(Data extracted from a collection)
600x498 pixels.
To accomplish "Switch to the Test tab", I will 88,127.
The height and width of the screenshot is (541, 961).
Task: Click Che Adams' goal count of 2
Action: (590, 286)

▶ _WORK ORDER_:
Please output the complete set of records above without any alteration.

▶ _EXERCISE SOLUTION_:
600x498 pixels.
To accomplish "Switch to the Test tab", I will 88,127.
The height and width of the screenshot is (541, 961).
Task: Click Che Adams' goal count of 2
Action: (590, 286)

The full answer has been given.